§ **DATASET ENTRIES**:
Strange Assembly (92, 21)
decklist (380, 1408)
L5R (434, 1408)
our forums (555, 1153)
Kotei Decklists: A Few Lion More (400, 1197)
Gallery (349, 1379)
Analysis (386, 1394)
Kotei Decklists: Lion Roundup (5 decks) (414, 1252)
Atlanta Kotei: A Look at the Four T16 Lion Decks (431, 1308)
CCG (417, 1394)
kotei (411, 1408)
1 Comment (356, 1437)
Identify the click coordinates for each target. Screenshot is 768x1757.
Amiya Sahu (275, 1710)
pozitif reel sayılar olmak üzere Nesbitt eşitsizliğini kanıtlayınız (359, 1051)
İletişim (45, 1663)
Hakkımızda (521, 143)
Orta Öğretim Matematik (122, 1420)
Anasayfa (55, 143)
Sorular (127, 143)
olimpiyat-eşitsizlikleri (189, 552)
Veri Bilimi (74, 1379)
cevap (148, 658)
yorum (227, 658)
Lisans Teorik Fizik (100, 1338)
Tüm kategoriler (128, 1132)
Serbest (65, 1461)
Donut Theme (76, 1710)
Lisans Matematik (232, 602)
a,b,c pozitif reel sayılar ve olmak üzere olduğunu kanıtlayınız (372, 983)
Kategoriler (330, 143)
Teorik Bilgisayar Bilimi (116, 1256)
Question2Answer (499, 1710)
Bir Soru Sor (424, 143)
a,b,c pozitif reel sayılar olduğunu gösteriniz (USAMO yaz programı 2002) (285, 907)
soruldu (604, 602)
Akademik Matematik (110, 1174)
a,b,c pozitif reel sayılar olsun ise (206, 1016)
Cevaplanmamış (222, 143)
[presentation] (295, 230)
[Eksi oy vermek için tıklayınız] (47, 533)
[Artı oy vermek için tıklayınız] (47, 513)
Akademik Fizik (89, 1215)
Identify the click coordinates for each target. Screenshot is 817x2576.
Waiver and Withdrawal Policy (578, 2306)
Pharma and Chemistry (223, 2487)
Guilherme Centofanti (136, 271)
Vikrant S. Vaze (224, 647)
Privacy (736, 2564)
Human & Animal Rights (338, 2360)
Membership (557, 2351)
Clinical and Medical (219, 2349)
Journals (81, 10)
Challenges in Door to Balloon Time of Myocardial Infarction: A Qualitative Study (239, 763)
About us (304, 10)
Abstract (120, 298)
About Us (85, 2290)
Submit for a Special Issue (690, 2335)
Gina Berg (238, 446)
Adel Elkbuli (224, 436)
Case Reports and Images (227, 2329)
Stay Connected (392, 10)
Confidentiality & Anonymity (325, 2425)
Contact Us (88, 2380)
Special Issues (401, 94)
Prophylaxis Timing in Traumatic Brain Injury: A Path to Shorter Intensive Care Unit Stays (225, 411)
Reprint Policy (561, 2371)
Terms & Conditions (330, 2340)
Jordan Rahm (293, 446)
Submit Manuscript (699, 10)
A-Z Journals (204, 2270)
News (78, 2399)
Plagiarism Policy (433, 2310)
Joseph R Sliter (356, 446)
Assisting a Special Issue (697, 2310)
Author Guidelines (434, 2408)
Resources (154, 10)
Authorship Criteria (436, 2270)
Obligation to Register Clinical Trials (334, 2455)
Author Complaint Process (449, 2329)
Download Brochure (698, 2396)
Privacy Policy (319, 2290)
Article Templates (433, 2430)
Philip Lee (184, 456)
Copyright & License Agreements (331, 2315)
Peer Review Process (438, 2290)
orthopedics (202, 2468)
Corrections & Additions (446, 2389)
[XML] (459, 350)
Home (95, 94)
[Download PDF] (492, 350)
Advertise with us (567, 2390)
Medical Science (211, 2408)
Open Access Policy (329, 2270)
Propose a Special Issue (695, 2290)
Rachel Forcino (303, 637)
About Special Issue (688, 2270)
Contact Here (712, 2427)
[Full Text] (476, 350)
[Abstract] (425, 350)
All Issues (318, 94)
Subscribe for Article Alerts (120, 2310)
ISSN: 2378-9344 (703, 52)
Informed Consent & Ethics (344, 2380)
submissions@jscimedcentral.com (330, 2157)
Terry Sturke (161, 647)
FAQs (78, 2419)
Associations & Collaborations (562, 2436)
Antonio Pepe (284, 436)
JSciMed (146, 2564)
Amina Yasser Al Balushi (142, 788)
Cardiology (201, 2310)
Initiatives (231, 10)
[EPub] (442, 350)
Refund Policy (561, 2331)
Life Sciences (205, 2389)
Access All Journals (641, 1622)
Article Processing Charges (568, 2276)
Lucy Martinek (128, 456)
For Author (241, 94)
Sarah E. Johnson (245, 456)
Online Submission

§ **TASK DIRECTIONS**:
Final part of the records: return the line that contains "[Abstract] (425, 350)" and every line after it, exactly, with no other lines added.

§ **FINISHED EXERCISE**:
[Abstract] (425, 350)
All Issues (318, 94)
Subscribe for Article Alerts (120, 2310)
ISSN: 2378-9344 (703, 52)
Informed Consent & Ethics (344, 2380)
submissions@jscimedcentral.com (330, 2157)
Terry Sturke (161, 647)
FAQs (78, 2419)
Associations & Collaborations (562, 2436)
Antonio Pepe (284, 436)
JSciMed (146, 2564)
Amina Yasser Al Balushi (142, 788)
Cardiology (201, 2310)
Initiatives (231, 10)
[EPub] (442, 350)
Refund Policy (561, 2331)
Life Sciences (205, 2389)
Access All Journals (641, 1622)
Article Processing Charges (568, 2276)
Lucy Martinek (128, 456)
For Author (241, 94)
Sarah E. Johnson (245, 456)
Online Submission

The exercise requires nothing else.